New Delhi also raised concerns regarding the “Chinese presence” in Sri Lanka, according to India’s foreign secretary, Vineet Kwatra.
Beijing’s activities on the island and elsewhere in the region worry India, which considers Sri Lanka to be a part of its territory.
China is Sri Lanka’s largest bilateral creditor, and a Chinese firm acquired a 99-year license for Hambantota’s southern port after Colombo was unable to repay a massive loan from Beijing to construct it.

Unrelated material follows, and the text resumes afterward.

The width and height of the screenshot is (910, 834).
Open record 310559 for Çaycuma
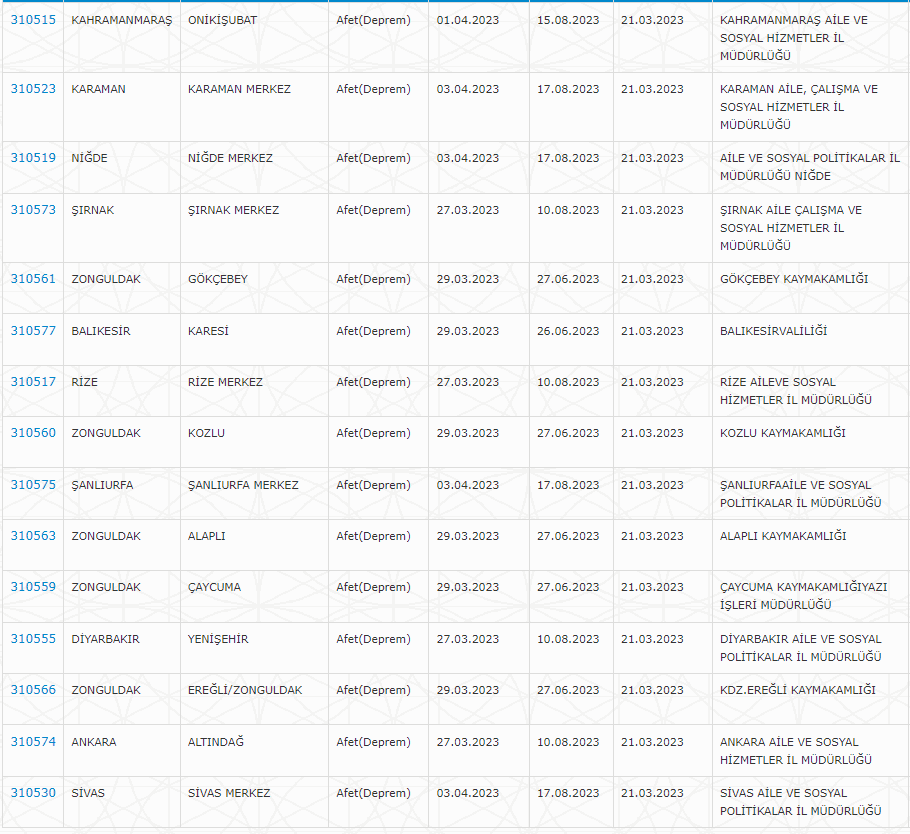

A $1.4 billion land reclamation project adjacent to the port of Colombo, the largest foreign investment in Sri Lanka’s history, has sparked Indian concerns that Beijing may use it as an eavesdropping post.
Initially, a portion of the territory was to have been Chinese territory.
Colombo and Hambantota are the only deep-water ports between Dubai and Singapore.
As part of its Belt and Road Initiative, China has signed infrastructure agreements with countries surrounding the Indian Ocean, including the Maldives, Bangladesh, and Djibouti, where it maintains a military base.
The Chinese research vessel Yuan Wang 5 made a port call in Hambantota last year, raising security concerns in India. New Delhi refers to the Yuan Wang 5 as an espionage ship.
“The Sri Lankan side did convey their sensitivity and respect for our security and strategic concerns regarding what occurs in our maritime domain,” Kwatra said during a press briefing.
Wickremesinghe stated, among other projects in the strategic document, that the petroleum pipeline between the two countries “will ensure an affordable and dependable energy supply to Sri Lanka.”